Earlier this month I had the pleasure of meeting with representatives of the Midwifery Continuity of Carer Service (MCoC) and mothers they have supported at The Golden Crane pub to mark International Midwives Days. At the meeting, and in subsequent correspondence, I heard lots of positive stories of the team’s impact and also of concern following recent advice that the service would be suspended.
After that meeting, II wrote to Matthew Trainer, Chief Executive of the Barking, Havering & Redbridge University Hospitals NHS Trust, about the future of the service, sharing with him the tremendous feedback we had collated from residents who had benefited from the work of the midwifery team.

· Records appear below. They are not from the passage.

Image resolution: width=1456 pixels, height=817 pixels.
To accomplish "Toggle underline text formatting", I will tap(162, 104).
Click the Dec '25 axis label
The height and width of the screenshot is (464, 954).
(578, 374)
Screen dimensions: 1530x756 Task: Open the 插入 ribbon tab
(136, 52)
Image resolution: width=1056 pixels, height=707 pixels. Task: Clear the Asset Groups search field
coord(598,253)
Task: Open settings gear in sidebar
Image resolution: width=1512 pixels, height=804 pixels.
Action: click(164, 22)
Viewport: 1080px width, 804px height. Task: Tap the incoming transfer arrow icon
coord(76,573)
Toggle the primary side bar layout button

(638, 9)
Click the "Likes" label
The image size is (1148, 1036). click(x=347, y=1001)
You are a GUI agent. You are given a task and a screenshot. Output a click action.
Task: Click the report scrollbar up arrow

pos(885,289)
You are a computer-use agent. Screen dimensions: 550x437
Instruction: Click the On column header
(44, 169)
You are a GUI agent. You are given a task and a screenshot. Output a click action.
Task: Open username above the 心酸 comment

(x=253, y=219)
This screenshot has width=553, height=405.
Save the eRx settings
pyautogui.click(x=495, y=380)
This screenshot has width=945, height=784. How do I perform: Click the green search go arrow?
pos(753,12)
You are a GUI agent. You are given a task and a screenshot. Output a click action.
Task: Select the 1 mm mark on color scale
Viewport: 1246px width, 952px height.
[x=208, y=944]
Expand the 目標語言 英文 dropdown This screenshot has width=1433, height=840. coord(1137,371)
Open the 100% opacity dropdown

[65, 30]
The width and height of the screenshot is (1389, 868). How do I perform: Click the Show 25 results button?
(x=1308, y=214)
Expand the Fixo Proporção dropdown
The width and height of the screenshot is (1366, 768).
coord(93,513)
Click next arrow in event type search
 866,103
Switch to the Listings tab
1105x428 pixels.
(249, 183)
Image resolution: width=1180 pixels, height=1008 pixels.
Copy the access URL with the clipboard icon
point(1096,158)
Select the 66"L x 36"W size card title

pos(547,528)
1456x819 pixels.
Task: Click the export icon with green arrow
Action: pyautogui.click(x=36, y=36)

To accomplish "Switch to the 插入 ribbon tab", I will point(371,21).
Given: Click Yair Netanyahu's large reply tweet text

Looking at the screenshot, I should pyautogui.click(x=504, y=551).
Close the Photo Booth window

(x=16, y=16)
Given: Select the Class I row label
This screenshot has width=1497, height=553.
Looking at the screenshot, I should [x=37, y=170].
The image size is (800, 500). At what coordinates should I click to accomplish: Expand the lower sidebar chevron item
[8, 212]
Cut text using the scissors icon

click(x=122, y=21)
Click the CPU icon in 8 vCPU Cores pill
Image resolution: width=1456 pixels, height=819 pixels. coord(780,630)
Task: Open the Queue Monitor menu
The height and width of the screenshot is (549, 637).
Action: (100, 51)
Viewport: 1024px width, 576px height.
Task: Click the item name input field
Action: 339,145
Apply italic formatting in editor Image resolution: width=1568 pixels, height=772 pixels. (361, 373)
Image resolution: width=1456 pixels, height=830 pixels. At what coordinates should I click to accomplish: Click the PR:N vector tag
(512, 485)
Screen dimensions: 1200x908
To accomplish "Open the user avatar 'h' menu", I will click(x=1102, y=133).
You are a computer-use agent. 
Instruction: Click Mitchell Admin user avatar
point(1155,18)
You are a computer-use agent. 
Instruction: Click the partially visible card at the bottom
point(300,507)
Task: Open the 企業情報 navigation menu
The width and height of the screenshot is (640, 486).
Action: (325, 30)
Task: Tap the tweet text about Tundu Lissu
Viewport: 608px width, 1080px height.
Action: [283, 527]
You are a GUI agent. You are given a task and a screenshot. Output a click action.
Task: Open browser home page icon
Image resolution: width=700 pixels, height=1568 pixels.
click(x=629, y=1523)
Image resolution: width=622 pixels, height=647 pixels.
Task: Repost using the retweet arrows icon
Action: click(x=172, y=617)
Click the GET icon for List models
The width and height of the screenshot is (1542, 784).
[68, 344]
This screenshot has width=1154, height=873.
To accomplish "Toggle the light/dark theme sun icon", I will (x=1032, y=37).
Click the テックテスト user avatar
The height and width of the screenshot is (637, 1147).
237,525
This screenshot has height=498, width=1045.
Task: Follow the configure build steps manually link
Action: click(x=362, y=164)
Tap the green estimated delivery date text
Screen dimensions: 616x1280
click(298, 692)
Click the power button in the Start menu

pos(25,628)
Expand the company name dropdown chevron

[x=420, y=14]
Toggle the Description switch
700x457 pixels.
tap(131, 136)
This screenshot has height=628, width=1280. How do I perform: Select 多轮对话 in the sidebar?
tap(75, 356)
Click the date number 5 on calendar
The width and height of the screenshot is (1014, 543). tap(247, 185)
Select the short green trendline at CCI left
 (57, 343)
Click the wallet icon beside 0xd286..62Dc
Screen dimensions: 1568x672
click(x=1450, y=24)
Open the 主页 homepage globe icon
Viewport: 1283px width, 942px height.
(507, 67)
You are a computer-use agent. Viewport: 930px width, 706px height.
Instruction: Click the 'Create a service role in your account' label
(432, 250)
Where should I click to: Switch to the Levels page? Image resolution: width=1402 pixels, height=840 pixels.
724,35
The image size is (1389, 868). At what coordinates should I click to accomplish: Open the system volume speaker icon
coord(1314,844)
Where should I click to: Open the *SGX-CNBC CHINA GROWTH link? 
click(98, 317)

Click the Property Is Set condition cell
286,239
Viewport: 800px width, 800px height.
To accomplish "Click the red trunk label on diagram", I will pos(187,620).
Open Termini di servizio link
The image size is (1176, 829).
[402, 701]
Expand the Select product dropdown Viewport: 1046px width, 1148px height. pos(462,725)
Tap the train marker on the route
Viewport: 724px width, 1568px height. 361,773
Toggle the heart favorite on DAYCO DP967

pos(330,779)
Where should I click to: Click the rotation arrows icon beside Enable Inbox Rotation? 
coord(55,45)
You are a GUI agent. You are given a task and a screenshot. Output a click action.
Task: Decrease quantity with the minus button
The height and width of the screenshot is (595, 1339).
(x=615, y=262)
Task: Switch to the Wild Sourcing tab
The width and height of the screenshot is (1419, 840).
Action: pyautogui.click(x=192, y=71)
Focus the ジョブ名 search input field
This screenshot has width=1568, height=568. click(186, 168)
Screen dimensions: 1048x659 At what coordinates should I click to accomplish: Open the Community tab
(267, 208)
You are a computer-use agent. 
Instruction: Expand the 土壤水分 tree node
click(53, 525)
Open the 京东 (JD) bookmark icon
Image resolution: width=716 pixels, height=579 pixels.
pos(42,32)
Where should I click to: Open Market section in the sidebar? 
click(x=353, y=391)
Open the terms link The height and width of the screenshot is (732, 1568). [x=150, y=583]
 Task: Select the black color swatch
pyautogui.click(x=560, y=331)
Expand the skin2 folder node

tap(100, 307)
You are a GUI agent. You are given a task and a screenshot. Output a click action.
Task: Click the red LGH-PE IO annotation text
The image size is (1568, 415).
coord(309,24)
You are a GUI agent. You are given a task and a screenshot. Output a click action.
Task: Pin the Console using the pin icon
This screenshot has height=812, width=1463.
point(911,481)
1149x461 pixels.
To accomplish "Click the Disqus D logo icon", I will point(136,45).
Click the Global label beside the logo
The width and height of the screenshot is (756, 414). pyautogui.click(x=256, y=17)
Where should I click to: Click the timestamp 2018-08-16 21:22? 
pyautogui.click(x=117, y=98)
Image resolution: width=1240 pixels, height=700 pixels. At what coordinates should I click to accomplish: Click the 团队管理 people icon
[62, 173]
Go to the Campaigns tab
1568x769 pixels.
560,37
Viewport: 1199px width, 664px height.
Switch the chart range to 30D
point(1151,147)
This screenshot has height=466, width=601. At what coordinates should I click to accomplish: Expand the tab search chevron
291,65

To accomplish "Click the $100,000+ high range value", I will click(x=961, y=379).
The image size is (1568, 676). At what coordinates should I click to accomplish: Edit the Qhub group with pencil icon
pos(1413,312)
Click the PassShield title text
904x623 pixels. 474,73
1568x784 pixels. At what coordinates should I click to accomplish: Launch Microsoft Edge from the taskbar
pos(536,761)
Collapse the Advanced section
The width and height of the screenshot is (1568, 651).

Matthew subsequently arranged a meeting with me the following week, along with the Trust’s senior nursing team, to go through our concerns and set out why the decision has been taken to suspend their Midwifery Continuity of Carer (MCoC) service. He has since sent me a letter to confirm that discussion and a copy of the Chief Executive’s response can be accessed below this article.
Constituents may be aware of the recent release of the Ockenden Review, a comprehensive, independent report into maternity services that has led to a series of recommendations on how NHS maternity care can be improved for women across the country. This included a recommendation that NHS Trusts review and suspend MCoC programmes until such a point that they can be confident of minimum safe staffing levels across their own maternity services.
Matthew explained that while mums in Upminster and Cranham have been receiving outstanding care, with a ratio of one midwife to 36 women, in other parts of the Trust, a single midwife is having to care for 150 women. As such, Matthew believes it is essential to redeploy midwifery resource more evenly across the Trust area and also to focus it in parts of the community where outcomes have proven the poorest.
I have spoken previously to him about the need to improve the quality of maternity care, sharing with him some of the issues I personally encountered as well as experiences of other mothers, and I did so again in our most recent discussion. I know that he shares the strength of my feelings on this topic, and I expressed my hope that MCoC services resume as soon as can be achieved after the Ockenden recommendations have been fulfilled. That is the Trust’s intention and to that end, I offered my support in addressing any issues that I can help with in relation to attracting more midwives into BHRUT and speeding up the training process. They have put forward a couple of practical suggestions on how I might do that and I have already written to the Royal College of Midwives to this effect.
Unfortunately, in the meantime, Matthew confirmed that he would not be revisiting the decision to pause the Upminster & Cranham service. He believes that that decision is right and necessary if better care is to be provided to women across the breadth of the Trust’s patient base. An offer has been made to continue the MCoC programme for those women who are over 28 weeks’ pregnant.
I recognise the disappointment that the community will feel at this decision and that it has not been possible to secure the immediate future of the Upminster & Cranham Midwives team, who have provided such exemplary, personalised care to local mums. I hope service users will find Matthew’s letter helpful in better understanding the reasons behind his decision and feel reassured by efforts to improve maternity services across the board in a way that will allow for the MCoC programme's eventual reinstatement.